As is logical, there are some types of supplements that are more susceptible to these risks than others. In a study carried out with 57 food supplements with performance-enhancing claims (Pre-Workouts, Thermogenics and Hypertrophy Stimulators), the results perfectly demonstrate the risk we mentioned above. In these 57 supplements, in 27 of them, the main ingredient was not even detected, in 13 of them, the dose was much higher than that listed, while in 12 of them, the dose was much lower and in 7 of them prohibited substances were detected. With this, I highlight the importance of being well informed about the supplement we buy, the place/store where we buy it, and taking into consideration whether it is really worth using the supplement or not.
How to choose a supplement in the safest way possible?
Care and concern when choosing supplements should be paramount, especially for elite athletes and athletes who are subject to anti-doping control, so as not to harm their career or their health. According to the WADA (World Anti-Doping Agency) principle of objective liability, each athlete is responsible for the presence of prohibited substances or their markers/metabolites in biological samples, regardless of whether there was intention or not in violating the Anti-Doping Rules.

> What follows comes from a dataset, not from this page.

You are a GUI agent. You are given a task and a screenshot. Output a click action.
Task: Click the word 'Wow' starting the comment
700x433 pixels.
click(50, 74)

In order to reduce this risk, we must choose supplements that have an anti-doping certification seal, which is the way to guarantee that there are no prohibited substances in the supplement.
However, for a recreational athlete who is not subject to anti-doping control and does not want to spend so much money, since a supplement with this type of certification, as is obvious, has a higher value, he can use other types of strategies, such as choosing a supplement from a brand with great influence and credibility in the market, since the probability of this supplement carrying these risks is much lower. Another strategy is to avoid supplements such as pre-workouts, which contain a mixture of several ingredients, and opt only for caffeine, which in most pre-workouts is the only ingredient that has an effect, and other types of supplements that do not have strong scientific evidence to justify their use.
Rui Lopes
BMS Nutritionists
Cohen PA, Avula B, Katragunta K, Travis JC, Khan I. Presence and Quantity of Botanical Ingredients With Purported Performance-Enhancing Properties in Sports Supplements. JAMA Network Open. 2023 Jul 17;6(7):e2323879.
Backhouse SH. A Behaviorally Informed Approach to Reducing the Risk of Inadvertent Anti-doping Rule Violations from Supplement Use. Sports Medicine. 2023 Oct 6;53(S1):67–84.